L’ennesima uscita ‘fuori le righe’ di Trump arriva durante un incontro nello Studio Ovale con alcuni membri del congresso. A chi gli chiedeva di riconsiderare la decisione di togliere lo status di protezione a migliaia di immigrati da Haiti, El Salvador e da alcuni Paesi africani,  avrebbe risposto: ‘Perché gli Stati Uniti dovrebbero avere tutta questa gente che arriva da questo cesso di Paesi?’.

Mentre la Casa Bianca tace, arriva la reazione di Haiti. L’ambasciatore in Usa, Paul Altidor, ha fatto sapere di ritenere una vera e propria ‘aggressione’ le parole di Donald Trump. Intervistato dalla rete televisiva Msnbc, il diplomatico ha fatto sapere che il suo governo ha presentato una protesta formale per ottenere spiegazioni a riguardo e condannare con veemenza l’accaduto. E sulla questione interviene anche l’Onu, con il portavoce dell’Alto commissariato per i diritti umani, Rupert Colville, che durante una conferenza stampa a Ginevra ha definito le parole di Trump ‘scioccanti, vergognose e razziste’, che vanno contro i valori universali che il mondo ha così duramente perseguito dopo la seconda guerra mondiale e l’olocausto’.

Intanto l’ambasciatore americano a Panama si dimette, spiegando di non poter più lavorare nell’amministrazione Trump. Secondo la stampa Usa le dimissioni sarebbero legate proprio ai commenti del presidente sugli immigrati.

Ho usato un linguaggio duro, si difende il presidente su Twitter,  ma quello che è stato veramente duro  è stata la proposta che mi era stata avanzata sul Daca (Deferred Action for Childhood Arrivals), una grossa battuta d’arresto.

Poi in un tweet ripete il concetto, ma gli ‘shithole countries’ (paesi di m…) diventano ‘countries which are doing badly’, (paesi che stanno andando male).

Il ‘Daca’  che  Trump vuole abolire o ‘barattare’ con il via libera ai finanziamenti per l’ampliamento del muro al confine con il Messico, è il programma  voluto da Barack Obama che protegge dall’espulsione i figli degli immigrati clandestini entrati negli States da bambini, i cosiddetti ‘dreamer’ (sognatori).

La Casa Bianca ha definito la scelta del presidente ‘combattuta’ ma ‘responsabile’ perché il Daca è incostituzionale e non si può  governare con il cuore.
Se si arriverà all’abolizione del Daca, le ripercussioni economiche saranno pesanti, secondo il New York Times: i dubbi riguardano le conseguenze di eventuali cancellazioni dal registro e, peggio ancora, le possibili deportazioni.

▸ Cosa fare
Rispondi a queste domande sull'articolo sulle frasi di Trump sugli immigrati:
1. Chi è l'ambasciatore di Haiti negli Usa?
2. In quale città Rupert Colville ha parlato in conferenza stampa?
3. Con quali due parole la Casa Bianca ha descritto la scelta del presidente sul Daca?

▸ Dati da controllare
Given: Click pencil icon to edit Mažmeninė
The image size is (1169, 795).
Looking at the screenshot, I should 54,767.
--
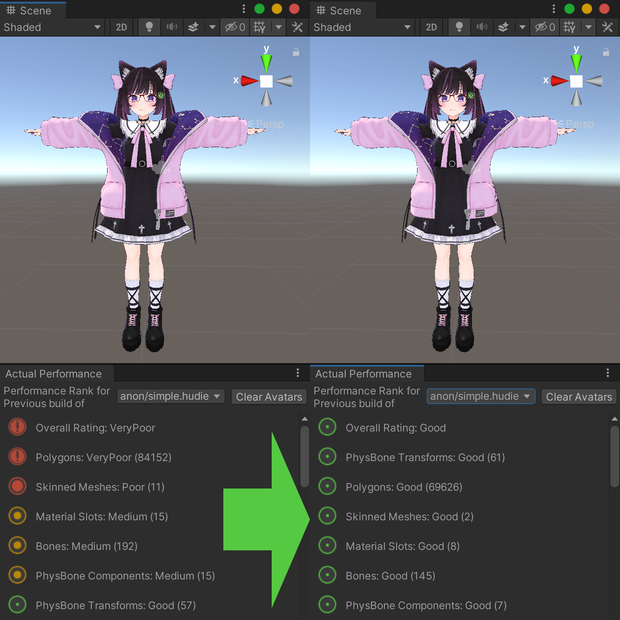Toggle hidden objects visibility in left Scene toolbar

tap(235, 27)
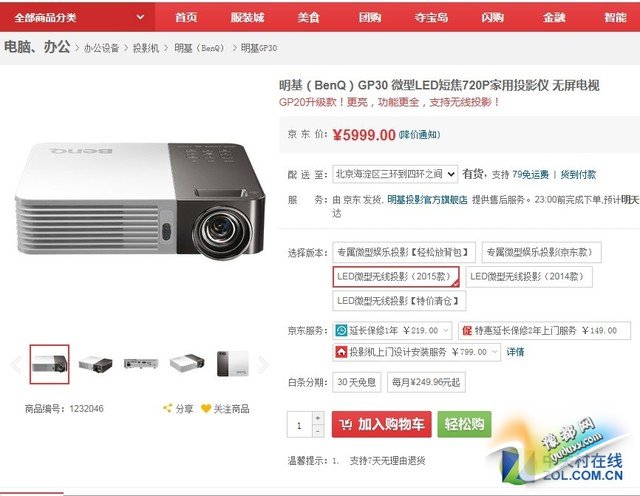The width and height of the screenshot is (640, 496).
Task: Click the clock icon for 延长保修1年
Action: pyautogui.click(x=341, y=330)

▸ Risposta
1. Paul Altidor.
2. A Ginevra.
3. "Combattuta" e "responsabile".